Russia’s State Duma just passed a major cryptocurrency regulation bill. First reading’s done. This sets up one of the world’s toughest digital asset frameworks.
The legislation’s No. 1194918-8 titled: “On Digital Currency and Digital Rights.” It forces all crypto trading through licensed intermediaries. Retail investors face strict investment caps. The country’s existing ban on crypto payments? That stays.
This is a big escalation. Russia’s trying to drag its massive gray-market crypto industry under direct Bank of Russia control.
Licensed platforms could start offering services in July. Unlicensed exchanges face a complete ban. That kicks in July 2027.
The new rules hit regular traders hard. Purchases through a single intermediary get capped at 300,000 rubles per year. Traders need to pass competence tests before they can access approved platforms.
The Bank of Russia decides which digital currencies are permitted. Only the “most liquid” ones make the cut. They’ll use strict thresholds: market cap, trading volume, history.
Russians can still buy crypto abroad. But there’s a catch. They must report all transactions to tax authorities.

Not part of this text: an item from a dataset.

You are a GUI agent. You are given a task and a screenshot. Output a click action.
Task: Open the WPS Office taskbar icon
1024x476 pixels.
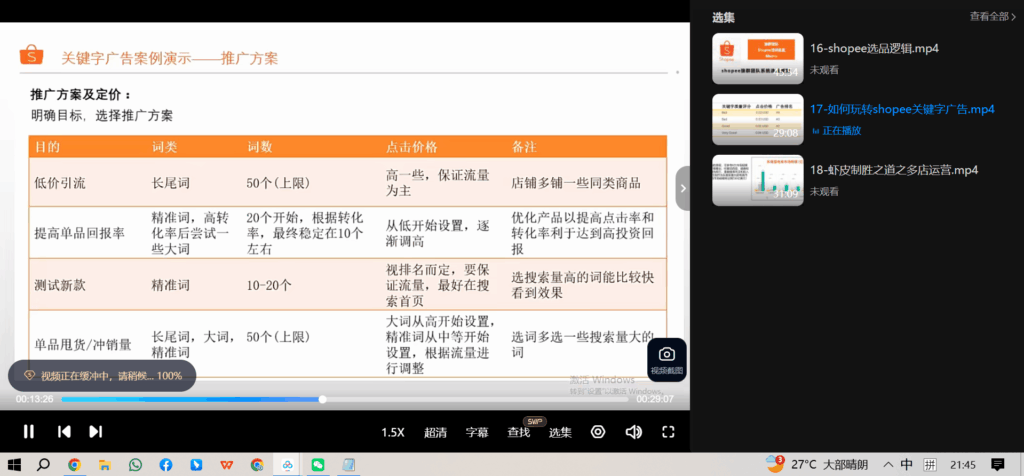point(227,465)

The 2021 ban on using crypto for payments stays intact. Digital assets remain investments. They can’t function as currency inside Russia.
The regulatory package goes beyond trading rules. Parallel bills introduce administrative and criminal liability for unlicensed services. Mandatory registration with the central bank. Fines and prison terms for violations.

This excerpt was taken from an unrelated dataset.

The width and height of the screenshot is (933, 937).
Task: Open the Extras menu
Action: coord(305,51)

The Supreme Court’s pushing back though. It called one criminal enforcement bill premature. The court’s argument: criminal penalties can’t reference a regulatory regime that doesn’t exist yet. You can’t enforce rules that aren’t formally adopted and detailed.
The court called the proposal a “blanket provision.” It depends on rules that don’t formally exist.

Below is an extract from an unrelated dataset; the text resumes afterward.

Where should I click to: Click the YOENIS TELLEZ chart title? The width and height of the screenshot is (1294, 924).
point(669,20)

The bill follows years of piecemeal regulation. Russia wants to transform its crypto market into a heavily supervised, bank-centric model.
Supporters say the framework will curb money laundering. It’ll strengthen investor protection.
Critics aren’t buying it. Local industry figures warn that strict licensing requirements will backfire. Investment caps and exchange bans might push trading further underground. That’d weaken the transparency and oversight lawmakers want to achieve.
The legislation still needs additional readings before final adoption.